Schools' attitudes to disability must change, writes ANN HEELAN

RECENTLY The Irish Timesrevealed how many fee-paying schools appear to be excluding children with special educational needs. In responding to this list, the question we should ask is: Why are so many professionals involved in education behaving in this unacceptable way?

The answer is that professional staff and parents see the child with the disability as the problem. Many children with disabilities are being inadvertently discriminated against in Irish schools because of attitudes and unchallenged thinking about disability. What are these attitudes? What do principals, staff and parents think about the ability of students with disability?

It is nearly a cliche, but some focus on the disability rather than the child. In schools where parents are paying high fees, disability is perceived as a threat to the concept of the gold star student. This is a myth and needs to be challenged. It is unacceptable and leads to discrimination and exclusion of very able students.

Children with disabilities can learn as much as other children when given the right tools and the right learning environment. Technology can make a significant difference and resources, such as electronic textbooks and voice-activated software, would enable the child to keep up with the work of the class independently.

Ignoring the talents of these children does not make economic sense. Many children with dyslexia (about 8 per cent of the population) have the very skills employers need to get us all out of the current economic mess.

The economic reality of hi-tech jobs in a fast-changing world means that employers need problem solvers, creative thinkers and technical experts. Many children with disabilities and specific learning difficulties have these skills in spades. They are great outside-the-box thinkers – they see the world differently.

They think laterally and make great leaps in understanding, seeing links and connectedness others do not see. Many are highly motivated, having had to negotiate an unwelcoming world.

It is unacceptable that schools should get away with restrictive practices. But changing attitudes takes time and directed effort – the old carrot and stick approach.

The Department of Education and Science – responsible for ensuring equality of education for all children – should implement a quota system for schools. This should link funding to new rules requiring schools to reflect the mix in the community, including children with disabilities.

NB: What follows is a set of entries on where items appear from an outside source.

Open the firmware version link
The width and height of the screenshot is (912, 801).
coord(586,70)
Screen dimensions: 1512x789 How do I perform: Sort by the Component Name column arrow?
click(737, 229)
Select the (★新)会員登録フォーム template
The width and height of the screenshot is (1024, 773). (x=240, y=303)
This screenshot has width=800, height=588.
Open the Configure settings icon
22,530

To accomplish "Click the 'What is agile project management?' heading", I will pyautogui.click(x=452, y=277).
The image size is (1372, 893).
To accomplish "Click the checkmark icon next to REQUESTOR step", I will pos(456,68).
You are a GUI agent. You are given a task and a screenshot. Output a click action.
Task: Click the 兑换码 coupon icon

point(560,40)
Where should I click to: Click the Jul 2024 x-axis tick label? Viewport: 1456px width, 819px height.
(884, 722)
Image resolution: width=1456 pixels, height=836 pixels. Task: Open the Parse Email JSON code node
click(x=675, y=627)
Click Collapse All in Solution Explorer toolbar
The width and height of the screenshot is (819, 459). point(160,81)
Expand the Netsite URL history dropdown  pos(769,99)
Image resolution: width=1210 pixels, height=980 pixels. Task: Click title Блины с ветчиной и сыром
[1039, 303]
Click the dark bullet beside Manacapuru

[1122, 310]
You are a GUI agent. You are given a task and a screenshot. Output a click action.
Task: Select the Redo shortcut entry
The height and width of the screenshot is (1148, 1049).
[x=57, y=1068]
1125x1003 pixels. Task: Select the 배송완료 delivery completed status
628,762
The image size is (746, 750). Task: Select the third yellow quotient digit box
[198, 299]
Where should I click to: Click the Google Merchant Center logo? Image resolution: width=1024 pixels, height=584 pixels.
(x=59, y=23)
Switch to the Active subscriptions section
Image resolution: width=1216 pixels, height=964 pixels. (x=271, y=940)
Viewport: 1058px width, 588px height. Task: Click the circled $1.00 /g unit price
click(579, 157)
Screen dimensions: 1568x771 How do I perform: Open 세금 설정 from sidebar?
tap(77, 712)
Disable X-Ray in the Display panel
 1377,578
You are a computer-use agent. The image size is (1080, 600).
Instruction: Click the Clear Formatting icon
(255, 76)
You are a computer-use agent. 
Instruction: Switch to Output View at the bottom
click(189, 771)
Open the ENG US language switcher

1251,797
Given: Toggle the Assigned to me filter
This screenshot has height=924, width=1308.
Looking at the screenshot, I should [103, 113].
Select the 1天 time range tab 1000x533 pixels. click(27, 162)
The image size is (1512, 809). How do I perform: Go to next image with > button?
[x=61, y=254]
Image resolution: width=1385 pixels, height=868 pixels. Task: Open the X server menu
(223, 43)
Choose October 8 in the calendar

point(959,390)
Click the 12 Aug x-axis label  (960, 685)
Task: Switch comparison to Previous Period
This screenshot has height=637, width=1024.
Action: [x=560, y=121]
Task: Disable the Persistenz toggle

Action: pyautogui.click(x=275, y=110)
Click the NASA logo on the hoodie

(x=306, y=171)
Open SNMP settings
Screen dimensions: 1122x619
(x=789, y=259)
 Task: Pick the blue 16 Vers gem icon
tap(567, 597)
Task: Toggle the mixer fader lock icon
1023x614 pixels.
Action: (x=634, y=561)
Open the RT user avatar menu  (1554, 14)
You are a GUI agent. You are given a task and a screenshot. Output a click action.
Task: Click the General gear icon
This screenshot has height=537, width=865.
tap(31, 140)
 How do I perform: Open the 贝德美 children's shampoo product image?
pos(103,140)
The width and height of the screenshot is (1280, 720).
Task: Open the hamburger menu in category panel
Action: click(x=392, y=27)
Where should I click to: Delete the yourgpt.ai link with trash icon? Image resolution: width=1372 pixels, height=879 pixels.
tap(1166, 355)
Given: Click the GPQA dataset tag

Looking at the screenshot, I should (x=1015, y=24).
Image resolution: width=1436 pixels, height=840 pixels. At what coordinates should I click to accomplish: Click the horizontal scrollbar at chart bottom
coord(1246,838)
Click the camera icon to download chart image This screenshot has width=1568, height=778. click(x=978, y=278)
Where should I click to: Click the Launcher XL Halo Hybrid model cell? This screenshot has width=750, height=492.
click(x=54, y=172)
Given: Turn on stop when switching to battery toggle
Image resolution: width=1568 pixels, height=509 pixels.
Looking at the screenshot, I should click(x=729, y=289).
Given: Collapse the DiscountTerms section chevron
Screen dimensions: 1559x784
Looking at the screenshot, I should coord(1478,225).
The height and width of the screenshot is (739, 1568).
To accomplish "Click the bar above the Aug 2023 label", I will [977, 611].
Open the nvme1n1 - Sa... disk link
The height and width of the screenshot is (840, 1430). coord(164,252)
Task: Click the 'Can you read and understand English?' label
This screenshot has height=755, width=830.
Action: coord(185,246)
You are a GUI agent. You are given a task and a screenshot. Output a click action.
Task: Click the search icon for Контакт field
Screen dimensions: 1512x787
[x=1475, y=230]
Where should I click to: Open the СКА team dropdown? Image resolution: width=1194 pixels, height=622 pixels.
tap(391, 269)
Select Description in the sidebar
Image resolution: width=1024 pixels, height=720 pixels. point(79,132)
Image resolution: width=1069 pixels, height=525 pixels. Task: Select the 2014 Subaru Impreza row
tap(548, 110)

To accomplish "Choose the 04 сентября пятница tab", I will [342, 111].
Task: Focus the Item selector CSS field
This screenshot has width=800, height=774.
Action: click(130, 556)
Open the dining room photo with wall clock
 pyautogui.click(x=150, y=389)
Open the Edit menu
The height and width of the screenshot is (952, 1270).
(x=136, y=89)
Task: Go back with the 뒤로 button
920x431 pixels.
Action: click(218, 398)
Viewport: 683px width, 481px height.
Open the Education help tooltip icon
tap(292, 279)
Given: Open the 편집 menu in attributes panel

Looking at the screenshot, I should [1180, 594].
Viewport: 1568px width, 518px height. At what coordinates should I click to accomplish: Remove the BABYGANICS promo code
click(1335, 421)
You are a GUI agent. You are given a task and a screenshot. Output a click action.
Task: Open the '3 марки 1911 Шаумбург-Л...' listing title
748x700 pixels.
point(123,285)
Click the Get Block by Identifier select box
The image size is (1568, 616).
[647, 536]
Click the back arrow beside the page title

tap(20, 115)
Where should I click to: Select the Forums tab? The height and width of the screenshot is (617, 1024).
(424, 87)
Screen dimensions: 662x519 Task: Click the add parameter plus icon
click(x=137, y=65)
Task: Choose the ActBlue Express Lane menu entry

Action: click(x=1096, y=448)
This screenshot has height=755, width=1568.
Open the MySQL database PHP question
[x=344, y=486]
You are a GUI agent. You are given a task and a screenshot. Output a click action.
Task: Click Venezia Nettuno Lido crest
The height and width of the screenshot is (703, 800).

The Department of Education and Science is also responsible for ensuring there are sufficient supports such as technology in the classroom and that teachers are trained to use them.

The teachers’ unions also have a key role to play in leading this cultural change and could review their block on the introduction of individual needs assessments as recommended by the National Council of Special Education and embedded in the Disability Act since 2005.

Needs assessment is a systematic way to identify the support requirements of children with disabilities and is a critical step in ensuring that resources are used effectively and targeted to dealing with the impact of the individual child’s disability.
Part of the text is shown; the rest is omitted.